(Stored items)
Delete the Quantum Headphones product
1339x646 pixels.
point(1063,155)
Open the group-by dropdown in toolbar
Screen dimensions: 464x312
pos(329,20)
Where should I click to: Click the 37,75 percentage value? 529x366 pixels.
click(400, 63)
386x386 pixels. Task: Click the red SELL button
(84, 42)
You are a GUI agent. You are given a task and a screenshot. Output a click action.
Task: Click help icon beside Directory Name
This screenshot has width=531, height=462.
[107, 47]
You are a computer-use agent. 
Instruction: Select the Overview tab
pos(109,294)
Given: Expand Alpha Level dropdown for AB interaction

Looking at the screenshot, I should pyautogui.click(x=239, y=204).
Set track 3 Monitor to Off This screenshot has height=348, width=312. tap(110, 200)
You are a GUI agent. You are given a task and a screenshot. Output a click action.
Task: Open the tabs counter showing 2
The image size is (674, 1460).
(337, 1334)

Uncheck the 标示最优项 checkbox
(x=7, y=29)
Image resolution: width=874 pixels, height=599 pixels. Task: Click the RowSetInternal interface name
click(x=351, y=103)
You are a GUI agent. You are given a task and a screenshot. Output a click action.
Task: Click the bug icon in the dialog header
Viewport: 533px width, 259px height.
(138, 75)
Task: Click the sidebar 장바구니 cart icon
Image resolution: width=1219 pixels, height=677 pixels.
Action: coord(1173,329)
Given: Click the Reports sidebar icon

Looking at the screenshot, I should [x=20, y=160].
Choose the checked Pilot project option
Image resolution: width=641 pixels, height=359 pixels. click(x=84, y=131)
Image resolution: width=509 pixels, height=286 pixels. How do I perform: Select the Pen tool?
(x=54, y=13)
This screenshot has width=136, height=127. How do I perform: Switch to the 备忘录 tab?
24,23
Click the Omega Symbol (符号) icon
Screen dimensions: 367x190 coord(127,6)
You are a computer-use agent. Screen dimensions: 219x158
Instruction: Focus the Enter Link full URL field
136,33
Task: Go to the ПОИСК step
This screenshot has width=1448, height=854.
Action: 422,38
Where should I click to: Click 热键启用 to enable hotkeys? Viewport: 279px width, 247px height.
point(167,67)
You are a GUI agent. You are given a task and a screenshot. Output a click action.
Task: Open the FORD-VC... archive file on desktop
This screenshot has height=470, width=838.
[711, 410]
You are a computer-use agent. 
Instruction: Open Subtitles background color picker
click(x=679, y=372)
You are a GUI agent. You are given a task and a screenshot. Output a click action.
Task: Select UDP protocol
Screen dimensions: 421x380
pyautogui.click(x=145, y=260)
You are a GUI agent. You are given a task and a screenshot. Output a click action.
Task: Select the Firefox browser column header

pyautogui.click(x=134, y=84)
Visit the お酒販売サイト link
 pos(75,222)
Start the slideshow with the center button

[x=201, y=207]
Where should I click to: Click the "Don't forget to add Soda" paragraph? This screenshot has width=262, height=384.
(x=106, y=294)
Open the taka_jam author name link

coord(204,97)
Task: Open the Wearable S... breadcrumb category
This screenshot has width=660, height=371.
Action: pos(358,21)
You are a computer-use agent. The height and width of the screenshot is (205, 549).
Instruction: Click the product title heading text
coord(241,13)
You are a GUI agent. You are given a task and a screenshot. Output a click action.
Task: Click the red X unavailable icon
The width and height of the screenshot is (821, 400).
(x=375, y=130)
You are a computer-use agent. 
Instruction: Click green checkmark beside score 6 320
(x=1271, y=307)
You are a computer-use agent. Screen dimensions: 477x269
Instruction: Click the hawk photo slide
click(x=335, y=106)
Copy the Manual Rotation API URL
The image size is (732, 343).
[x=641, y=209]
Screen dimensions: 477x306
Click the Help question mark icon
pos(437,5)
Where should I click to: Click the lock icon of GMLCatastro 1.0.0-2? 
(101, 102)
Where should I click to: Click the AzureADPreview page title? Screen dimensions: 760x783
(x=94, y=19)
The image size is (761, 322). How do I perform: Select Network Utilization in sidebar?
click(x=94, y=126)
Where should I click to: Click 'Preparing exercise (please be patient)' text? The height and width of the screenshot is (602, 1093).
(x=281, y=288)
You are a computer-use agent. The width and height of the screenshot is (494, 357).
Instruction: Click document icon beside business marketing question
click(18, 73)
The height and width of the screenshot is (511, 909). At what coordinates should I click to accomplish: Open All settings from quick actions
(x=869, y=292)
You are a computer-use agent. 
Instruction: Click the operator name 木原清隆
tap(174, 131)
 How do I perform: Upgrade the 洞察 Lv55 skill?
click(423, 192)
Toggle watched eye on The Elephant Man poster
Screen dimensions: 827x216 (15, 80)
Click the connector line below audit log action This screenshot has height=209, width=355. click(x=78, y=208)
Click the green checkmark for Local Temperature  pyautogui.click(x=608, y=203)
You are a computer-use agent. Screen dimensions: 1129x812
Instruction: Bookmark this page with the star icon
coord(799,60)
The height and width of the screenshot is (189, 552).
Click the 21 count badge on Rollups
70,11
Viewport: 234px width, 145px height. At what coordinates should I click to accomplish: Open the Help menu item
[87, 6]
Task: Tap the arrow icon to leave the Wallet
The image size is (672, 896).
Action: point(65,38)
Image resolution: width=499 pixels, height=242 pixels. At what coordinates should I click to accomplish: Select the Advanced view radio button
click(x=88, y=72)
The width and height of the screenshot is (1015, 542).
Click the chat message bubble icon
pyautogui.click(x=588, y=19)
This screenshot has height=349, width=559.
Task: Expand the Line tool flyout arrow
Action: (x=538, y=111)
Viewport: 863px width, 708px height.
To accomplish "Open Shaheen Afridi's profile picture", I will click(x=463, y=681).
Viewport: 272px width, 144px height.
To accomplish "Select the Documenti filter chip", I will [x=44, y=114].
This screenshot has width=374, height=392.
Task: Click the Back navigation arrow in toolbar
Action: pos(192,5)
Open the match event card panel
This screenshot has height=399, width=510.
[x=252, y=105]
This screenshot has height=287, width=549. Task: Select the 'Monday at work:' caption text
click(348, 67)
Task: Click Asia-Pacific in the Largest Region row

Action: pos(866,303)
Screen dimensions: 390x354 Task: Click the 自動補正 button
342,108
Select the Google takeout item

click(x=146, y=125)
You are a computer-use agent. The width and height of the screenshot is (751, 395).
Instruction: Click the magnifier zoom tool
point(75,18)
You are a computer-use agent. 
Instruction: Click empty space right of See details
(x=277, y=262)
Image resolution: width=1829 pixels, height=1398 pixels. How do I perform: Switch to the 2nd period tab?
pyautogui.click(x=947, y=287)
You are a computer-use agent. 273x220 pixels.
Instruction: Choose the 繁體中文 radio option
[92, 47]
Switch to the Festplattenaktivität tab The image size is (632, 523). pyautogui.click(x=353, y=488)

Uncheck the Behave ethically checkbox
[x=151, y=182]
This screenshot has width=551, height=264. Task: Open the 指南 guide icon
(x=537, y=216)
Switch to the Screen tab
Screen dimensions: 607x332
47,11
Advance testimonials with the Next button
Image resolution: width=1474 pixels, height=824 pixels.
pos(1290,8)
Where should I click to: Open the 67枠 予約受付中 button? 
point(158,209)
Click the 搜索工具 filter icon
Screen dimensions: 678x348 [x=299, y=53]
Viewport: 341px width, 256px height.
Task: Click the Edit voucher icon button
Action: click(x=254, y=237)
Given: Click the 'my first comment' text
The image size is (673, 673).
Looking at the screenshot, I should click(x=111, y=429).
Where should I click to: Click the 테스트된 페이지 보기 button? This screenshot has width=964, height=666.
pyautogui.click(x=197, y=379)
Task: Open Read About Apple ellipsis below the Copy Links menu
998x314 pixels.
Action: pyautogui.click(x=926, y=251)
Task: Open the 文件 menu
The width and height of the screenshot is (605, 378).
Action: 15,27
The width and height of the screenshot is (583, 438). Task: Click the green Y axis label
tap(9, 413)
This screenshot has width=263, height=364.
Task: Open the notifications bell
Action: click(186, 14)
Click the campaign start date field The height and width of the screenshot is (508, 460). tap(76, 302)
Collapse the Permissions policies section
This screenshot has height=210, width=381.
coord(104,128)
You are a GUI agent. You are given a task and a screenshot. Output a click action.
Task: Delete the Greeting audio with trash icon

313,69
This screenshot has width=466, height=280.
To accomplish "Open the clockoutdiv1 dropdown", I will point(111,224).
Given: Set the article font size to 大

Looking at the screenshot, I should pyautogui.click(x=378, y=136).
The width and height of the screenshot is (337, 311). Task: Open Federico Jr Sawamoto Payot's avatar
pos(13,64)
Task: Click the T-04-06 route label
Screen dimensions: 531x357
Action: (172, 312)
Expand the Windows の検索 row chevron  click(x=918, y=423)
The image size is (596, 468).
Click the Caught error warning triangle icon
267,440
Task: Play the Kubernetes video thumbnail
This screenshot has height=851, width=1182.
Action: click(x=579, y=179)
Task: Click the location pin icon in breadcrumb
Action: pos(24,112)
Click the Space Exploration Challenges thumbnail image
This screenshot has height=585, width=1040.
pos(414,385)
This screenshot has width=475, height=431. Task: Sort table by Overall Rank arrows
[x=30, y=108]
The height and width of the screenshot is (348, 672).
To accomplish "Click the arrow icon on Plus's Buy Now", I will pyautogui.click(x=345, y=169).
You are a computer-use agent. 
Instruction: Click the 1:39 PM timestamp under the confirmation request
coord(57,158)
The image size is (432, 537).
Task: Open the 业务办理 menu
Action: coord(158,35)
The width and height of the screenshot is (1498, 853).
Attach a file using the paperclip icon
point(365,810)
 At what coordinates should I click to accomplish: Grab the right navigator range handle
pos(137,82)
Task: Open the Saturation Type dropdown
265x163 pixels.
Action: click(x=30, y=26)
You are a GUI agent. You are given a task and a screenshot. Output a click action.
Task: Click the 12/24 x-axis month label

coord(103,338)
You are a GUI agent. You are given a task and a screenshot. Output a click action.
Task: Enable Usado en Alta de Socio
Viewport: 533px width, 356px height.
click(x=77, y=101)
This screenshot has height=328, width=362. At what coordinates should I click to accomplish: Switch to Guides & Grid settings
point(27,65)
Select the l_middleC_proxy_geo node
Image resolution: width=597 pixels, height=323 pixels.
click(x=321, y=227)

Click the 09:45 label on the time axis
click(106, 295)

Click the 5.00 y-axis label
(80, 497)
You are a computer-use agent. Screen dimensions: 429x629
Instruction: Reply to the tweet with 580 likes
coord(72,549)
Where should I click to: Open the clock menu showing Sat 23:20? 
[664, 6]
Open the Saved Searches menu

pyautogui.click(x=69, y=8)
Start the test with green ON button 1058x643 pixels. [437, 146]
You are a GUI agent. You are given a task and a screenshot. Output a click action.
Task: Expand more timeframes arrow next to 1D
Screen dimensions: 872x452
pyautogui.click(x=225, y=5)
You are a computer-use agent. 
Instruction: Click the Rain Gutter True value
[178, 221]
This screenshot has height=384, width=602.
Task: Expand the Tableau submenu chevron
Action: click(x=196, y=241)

§ **TASK ITEM**
Every line in the records above with the string "below" in it should be shown.

§ **FINISHED EXERCISE**
Click the connector line below audit log action This screenshot has height=209, width=355. click(x=78, y=208)
Task: Open Read About Apple ellipsis below the Copy Links menu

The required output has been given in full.